Larissa Lamadé

Die Suche nach der Unsterblichkeit

Wenn es etwas gab, was die Menschen jener Zeit hassten, so war es das Alter und der Tod, und sie taten alles um ihnen zu entfliehen.

Das Reich der Toten, der Ort zu dem man die verstorbenen Menschen brachte, lag entfernt von allem Leben, denn sie stießen den Tod von sich wie einen blutgierigen Zeck.

Ewige Dunkelheit und ein schwerer Nebel umschloss diesen verfluchten Ort, die Sonne verweigerte jeden Lichtstrahl und bedrückende Stille herrschte immerzu, denn die Tiere waren längst entflohen.

Und doch wagte es ein junger Schönling seine Heimat zu verlassen und dieses Reich zu betreten, denn er suchte Antworten, die ihm kein Lebender geben konnte.

Es fror ihm als er die kalte Erde betrat und seine Lungen schienen sich mit Eiskristallen zu füllen als er den ersten Atemzug in sich aufnahm.

Am liebsten hätte er sich wieder umgedreht, wäre in sein selbstverliebtes Leben zurück gerannt und hätte alles vergessen, doch er vermochte es nicht, denn die Frage ob seine Mutter noch lebte oder längst tot war, würde nur hier ihr Ende finden.

Stunde um Stunde suchten seine verweinten Augen nach einem Grabstein, einem Anzeichen ob sein Leben Wahrheit oder Lüge war, aber er begriff schnell, dass er so viel suchen konnte wie er wollte, in diesem Leben würde er es nicht schaffen, auch nur jeden Grabstein zu lesen.

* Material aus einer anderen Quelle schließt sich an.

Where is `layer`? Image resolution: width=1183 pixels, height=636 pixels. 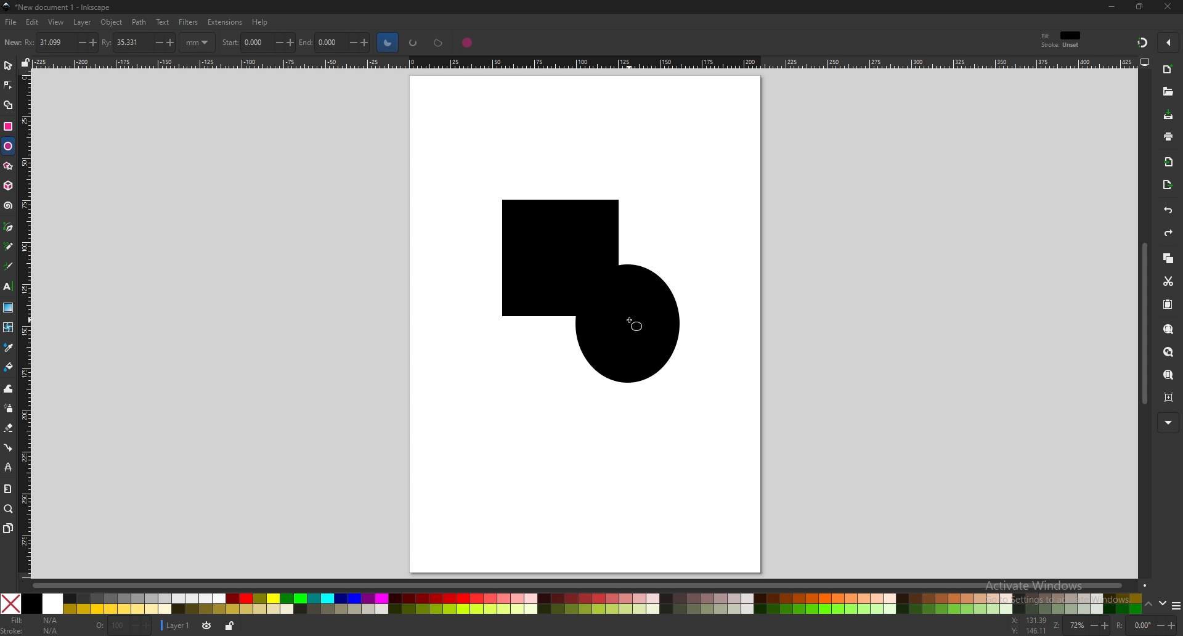 layer is located at coordinates (83, 23).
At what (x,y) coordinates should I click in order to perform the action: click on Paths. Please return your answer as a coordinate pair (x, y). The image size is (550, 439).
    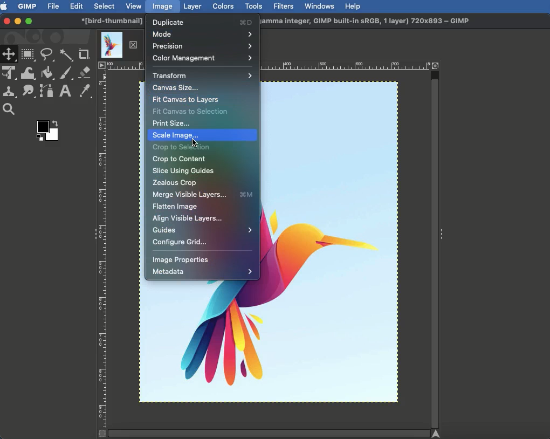
    Looking at the image, I should click on (46, 91).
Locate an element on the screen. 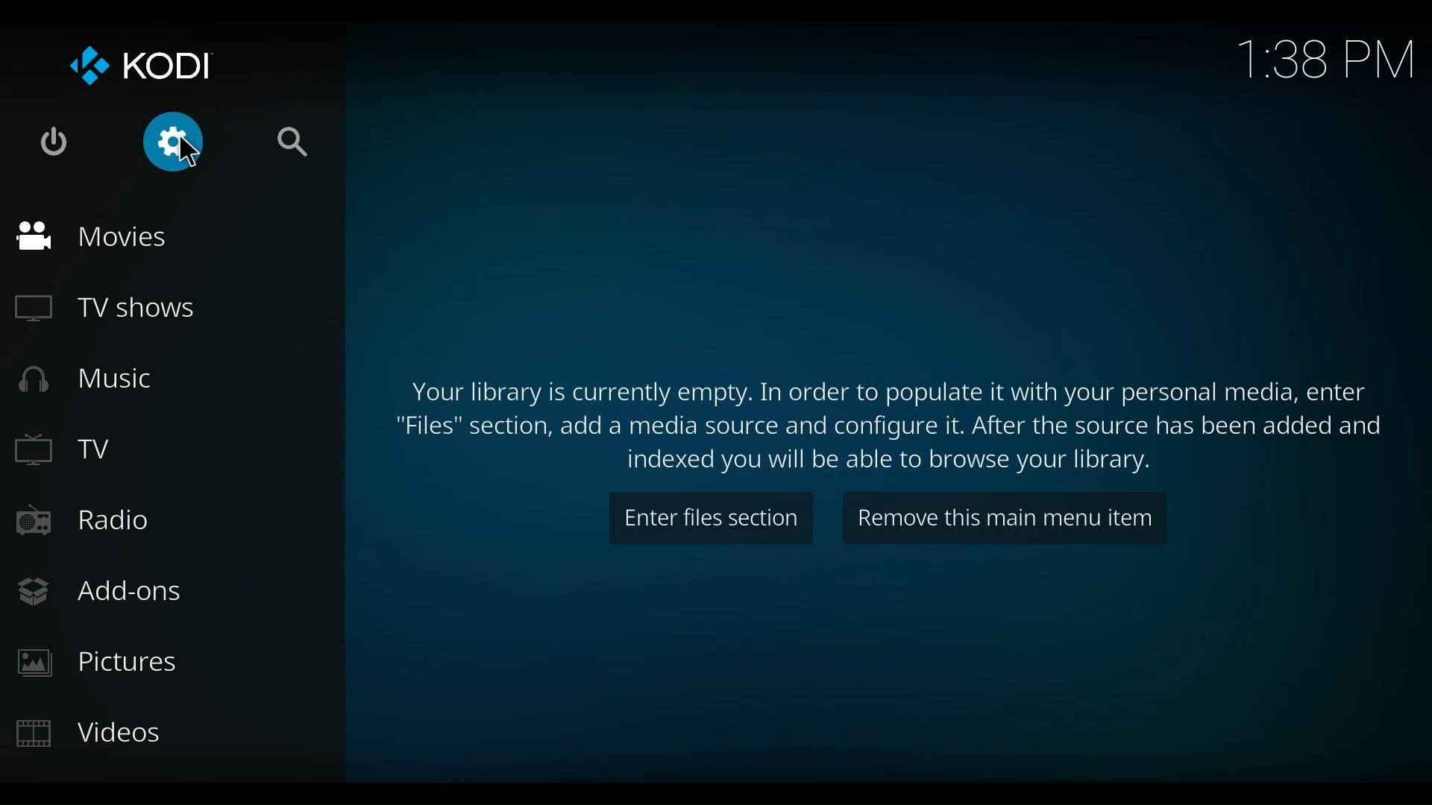 The image size is (1432, 805). Time is located at coordinates (1325, 62).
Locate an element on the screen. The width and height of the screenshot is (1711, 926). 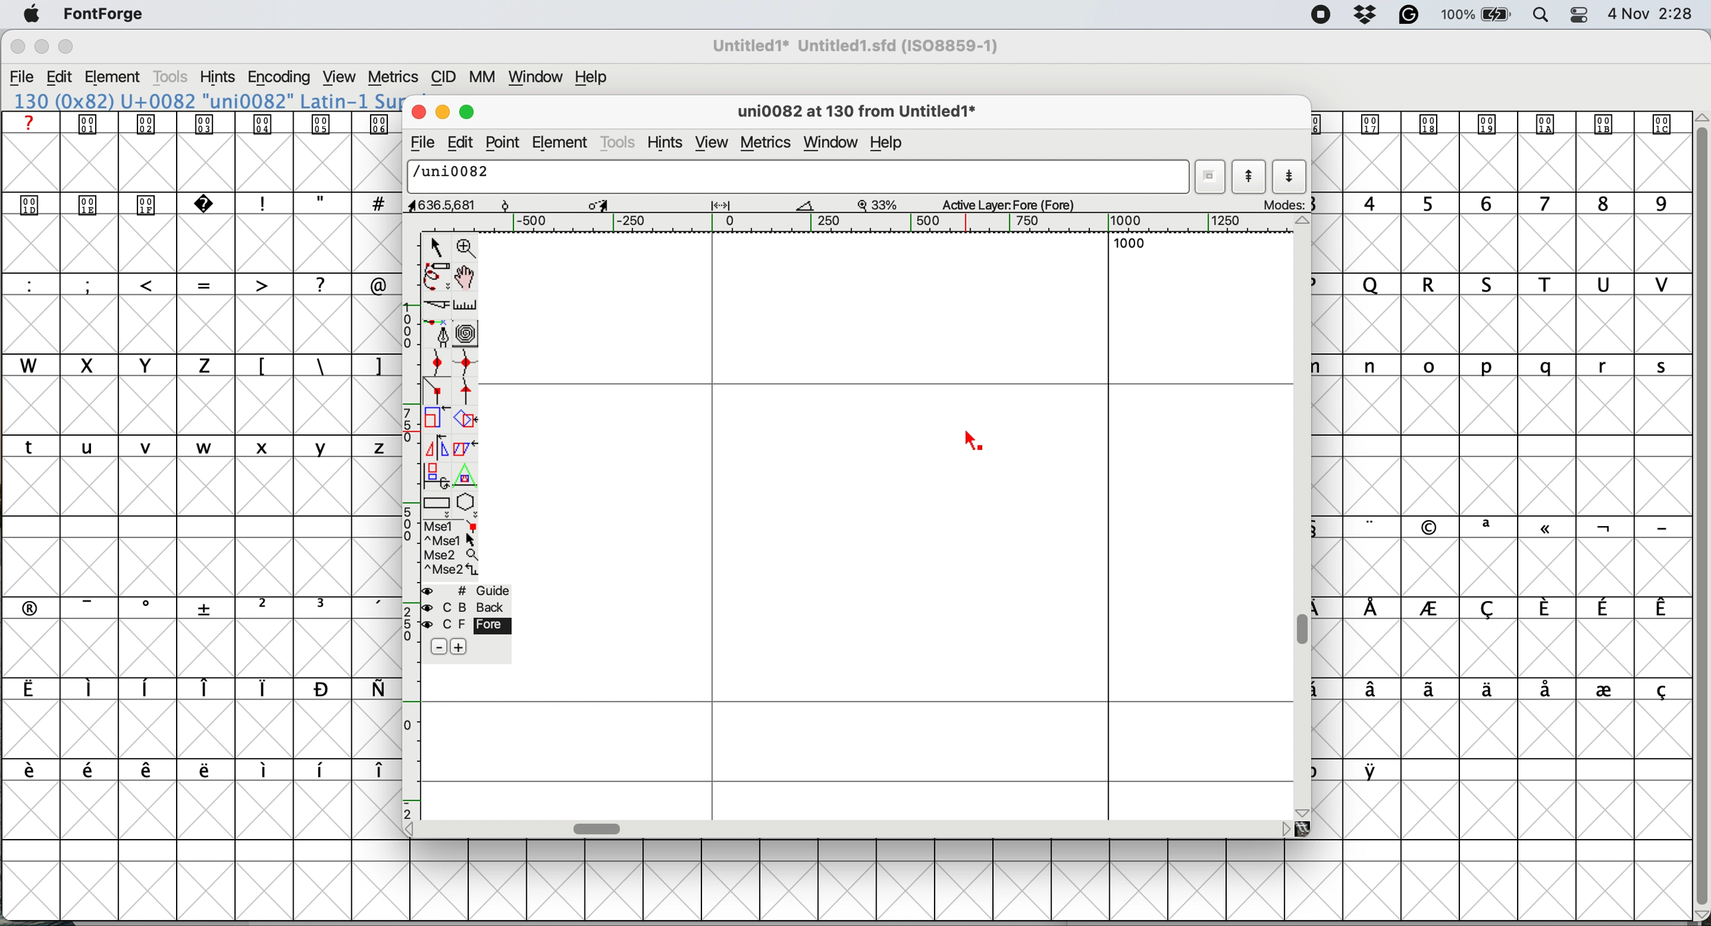
scroll button is located at coordinates (415, 828).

Schluchzend sank er zu Boden, ließ die Verzweiflung über sich herrschen, aber plötzlich hielt er inne. Er hatte einen Luftzug gespürt, er war nicht alleine, aber wie konnte das sein?

„Sei gegrüßt, Jüngling. Es ist schon viele Jahre her, dass jemand länger als nötig blieb und deine Tränen waren es, die mich riefen.“ hauchte eine Stimme.

„Wer seid ihr und was tut ihr hier? Ich... ich hatte niemanden hier erwartet.“ stotterte er.

„Mein Name ist Diara, ich bin die Wächterin der Toten und bewahre diesen Ort, du suchst den Namen deiner Mutter, aber du wirst ihn hier nicht finden, denn sie weilt noch unter den Lebenden.“ entgegnete sie.

„Ich bin Tristan... Aber ich verstehe nicht, woher wisst ihr das und warum überhaupt so was wie Wächterin. Ich habe noch niemals davon gehört, kein Lebender würde es wagen bei den Toten zu bleiben... Ich... Ach.“ antwortete er und begann wieder zu schluchzen.

„Weine nicht, denn sie können es fühlen, jene die es nicht vermochten uns zu verlassen, und sie werden traurig. Ich werde dir alles erklären, aber nur wenn du nicht mehr weinst.

Die Menschen verabscheuen den Tod, sie behandeln ihre Toten mit Ekel und Verachtung, schaffen sie in Massen hier her und würden sie, wenn es nicht gegen ihr Gesetz wäre, alle in Massengräbern verscharren.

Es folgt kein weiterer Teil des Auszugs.